Kitap ve defterin kaplanması, sayfaların sol üstten parmaklar ıslatılmadan açılması, yaprağını koparmadan kullanılması öğrencilere anlatılmalı ve bu yönde davranış kazandırmalıdır.
c. Resimler üzerinde konuşma
Türkçe dersinin temel becerileri olan anlama ve anlatım çalışmalarında resimlerden yararlanılır. Okuma-yazma becerisinin henüz kazanılmadığı ilk aylarda, Hayat Bilgisi dersinin gerektirdiği konuların işlenmesinde ve ilk okuma yazma becerisinin kazandırılmasında resimleri kullanmak gerekir.

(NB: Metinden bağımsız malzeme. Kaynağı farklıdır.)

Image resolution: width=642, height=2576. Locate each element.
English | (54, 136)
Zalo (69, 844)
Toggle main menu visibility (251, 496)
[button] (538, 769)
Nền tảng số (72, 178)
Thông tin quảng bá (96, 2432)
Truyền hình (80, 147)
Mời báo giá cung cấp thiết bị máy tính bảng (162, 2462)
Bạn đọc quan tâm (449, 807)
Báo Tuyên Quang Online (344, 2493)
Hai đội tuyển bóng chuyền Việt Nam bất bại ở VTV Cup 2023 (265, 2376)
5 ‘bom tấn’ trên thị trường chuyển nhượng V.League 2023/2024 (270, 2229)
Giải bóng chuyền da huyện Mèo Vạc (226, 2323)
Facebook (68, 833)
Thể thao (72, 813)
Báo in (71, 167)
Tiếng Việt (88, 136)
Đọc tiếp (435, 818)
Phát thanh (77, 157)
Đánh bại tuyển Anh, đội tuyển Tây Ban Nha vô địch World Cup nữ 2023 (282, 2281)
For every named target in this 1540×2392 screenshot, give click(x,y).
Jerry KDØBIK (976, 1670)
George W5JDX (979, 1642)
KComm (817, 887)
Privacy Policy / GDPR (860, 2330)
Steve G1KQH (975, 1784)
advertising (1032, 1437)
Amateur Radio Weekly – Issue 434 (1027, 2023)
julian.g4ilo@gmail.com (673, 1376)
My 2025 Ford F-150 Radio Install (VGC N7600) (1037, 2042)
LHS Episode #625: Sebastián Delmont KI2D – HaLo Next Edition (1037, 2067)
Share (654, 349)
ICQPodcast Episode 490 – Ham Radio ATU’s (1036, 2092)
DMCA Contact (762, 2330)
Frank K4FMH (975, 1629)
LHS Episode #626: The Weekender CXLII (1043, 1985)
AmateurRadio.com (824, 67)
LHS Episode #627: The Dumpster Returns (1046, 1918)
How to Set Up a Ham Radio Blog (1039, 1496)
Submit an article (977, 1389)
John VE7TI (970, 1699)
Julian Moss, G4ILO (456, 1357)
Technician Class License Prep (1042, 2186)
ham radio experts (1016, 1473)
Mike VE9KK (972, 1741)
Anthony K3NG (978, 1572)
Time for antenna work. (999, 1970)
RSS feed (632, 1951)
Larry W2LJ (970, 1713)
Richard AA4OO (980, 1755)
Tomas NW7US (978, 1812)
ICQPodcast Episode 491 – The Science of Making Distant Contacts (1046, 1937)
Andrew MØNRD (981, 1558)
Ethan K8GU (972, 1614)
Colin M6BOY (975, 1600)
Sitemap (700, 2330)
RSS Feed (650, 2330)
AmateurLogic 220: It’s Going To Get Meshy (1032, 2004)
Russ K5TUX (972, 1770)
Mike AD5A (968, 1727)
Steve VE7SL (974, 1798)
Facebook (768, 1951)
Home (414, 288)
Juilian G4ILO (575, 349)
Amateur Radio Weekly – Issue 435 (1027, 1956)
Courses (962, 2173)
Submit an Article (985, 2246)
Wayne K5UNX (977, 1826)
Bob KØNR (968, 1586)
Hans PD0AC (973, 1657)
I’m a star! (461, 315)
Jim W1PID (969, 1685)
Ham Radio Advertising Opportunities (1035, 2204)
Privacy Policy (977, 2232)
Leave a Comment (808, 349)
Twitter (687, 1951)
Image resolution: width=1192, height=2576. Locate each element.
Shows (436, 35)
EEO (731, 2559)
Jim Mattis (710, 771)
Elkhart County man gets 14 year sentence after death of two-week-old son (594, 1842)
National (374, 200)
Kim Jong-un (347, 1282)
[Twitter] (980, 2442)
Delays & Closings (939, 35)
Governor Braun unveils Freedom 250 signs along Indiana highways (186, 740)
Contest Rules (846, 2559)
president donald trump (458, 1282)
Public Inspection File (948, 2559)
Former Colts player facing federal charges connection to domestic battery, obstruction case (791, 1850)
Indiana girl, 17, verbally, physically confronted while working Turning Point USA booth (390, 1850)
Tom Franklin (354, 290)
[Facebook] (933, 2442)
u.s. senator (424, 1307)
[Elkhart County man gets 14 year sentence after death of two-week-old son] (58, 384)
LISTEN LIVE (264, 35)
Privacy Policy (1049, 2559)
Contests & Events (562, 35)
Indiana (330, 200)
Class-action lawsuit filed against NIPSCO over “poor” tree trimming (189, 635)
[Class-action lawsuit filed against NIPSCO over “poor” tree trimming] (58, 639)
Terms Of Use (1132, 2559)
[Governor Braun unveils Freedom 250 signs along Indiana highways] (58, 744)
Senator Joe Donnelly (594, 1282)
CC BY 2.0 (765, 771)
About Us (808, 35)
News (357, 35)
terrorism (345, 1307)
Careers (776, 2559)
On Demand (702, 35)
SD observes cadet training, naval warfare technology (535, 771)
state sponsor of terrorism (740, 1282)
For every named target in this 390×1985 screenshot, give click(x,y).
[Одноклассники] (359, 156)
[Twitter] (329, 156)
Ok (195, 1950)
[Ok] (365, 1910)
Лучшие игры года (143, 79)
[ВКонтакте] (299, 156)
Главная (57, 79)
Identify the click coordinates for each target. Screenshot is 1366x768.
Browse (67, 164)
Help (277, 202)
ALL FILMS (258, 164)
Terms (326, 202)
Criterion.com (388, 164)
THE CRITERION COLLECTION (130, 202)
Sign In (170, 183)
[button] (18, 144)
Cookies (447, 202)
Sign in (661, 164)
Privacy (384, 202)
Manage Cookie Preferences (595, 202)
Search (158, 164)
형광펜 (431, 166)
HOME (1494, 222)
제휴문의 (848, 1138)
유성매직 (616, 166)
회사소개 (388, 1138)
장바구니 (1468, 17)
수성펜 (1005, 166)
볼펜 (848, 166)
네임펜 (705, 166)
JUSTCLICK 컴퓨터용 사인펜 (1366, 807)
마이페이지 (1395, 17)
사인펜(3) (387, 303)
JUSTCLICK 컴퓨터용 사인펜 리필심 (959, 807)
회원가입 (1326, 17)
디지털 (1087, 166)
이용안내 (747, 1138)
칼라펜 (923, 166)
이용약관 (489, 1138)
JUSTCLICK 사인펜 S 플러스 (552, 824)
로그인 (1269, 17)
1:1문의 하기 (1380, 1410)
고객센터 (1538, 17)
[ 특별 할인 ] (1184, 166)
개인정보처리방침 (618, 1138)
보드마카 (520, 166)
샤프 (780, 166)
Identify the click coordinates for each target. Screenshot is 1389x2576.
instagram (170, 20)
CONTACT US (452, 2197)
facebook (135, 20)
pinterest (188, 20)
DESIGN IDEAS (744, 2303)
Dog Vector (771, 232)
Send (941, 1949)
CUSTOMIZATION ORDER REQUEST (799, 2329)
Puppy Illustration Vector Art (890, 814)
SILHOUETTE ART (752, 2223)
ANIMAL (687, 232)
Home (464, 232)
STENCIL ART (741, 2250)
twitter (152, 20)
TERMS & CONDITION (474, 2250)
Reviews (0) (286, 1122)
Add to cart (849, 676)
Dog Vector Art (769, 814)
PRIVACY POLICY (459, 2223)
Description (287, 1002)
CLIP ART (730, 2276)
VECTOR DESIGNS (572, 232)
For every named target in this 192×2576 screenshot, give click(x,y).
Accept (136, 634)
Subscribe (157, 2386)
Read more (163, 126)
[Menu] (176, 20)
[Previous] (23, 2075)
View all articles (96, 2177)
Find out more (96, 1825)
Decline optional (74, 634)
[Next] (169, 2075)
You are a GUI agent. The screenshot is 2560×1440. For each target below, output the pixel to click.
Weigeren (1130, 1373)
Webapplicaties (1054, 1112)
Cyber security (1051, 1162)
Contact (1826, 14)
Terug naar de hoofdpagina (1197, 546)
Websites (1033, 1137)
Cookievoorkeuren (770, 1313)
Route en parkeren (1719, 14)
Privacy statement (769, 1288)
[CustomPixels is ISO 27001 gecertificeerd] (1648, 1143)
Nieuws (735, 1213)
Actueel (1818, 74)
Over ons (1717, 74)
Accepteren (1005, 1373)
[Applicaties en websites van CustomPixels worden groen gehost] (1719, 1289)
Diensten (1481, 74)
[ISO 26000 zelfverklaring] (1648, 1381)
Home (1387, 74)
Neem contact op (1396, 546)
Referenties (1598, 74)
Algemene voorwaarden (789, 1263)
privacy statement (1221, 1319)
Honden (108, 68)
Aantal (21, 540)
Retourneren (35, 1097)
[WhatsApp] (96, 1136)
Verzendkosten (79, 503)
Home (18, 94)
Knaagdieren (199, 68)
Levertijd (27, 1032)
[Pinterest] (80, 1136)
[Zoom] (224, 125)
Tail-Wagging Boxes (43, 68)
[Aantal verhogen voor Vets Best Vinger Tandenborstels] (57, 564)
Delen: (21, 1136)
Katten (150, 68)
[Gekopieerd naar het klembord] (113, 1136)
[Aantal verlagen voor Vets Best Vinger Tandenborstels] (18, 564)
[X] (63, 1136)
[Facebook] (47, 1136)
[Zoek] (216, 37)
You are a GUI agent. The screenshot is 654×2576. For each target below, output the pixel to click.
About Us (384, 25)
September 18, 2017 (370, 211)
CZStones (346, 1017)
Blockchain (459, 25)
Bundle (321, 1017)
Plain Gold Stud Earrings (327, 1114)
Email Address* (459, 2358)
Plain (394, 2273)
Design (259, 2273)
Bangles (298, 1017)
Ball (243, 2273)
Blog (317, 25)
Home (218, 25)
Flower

Resimler üzerinde çocuklara, “resimde ne görüyorsun?”, “küçük çocuğun yanında kimler var?” gibi sorular sorularak, konuşmaları sağlanır.
d. Masal, hikâye, şiir, fıkra ve tekerleme okuma
Masal, hikâye, şiir, fıkra ve tekerleme okumanın en temel amaçlarından biri çocukta okumaya karşı istek uyandırmak, diğer bir amacı ise çocukların okunanı ve söyleneni, dinleme ve izleme alışkanlıklarını geliştirmektir.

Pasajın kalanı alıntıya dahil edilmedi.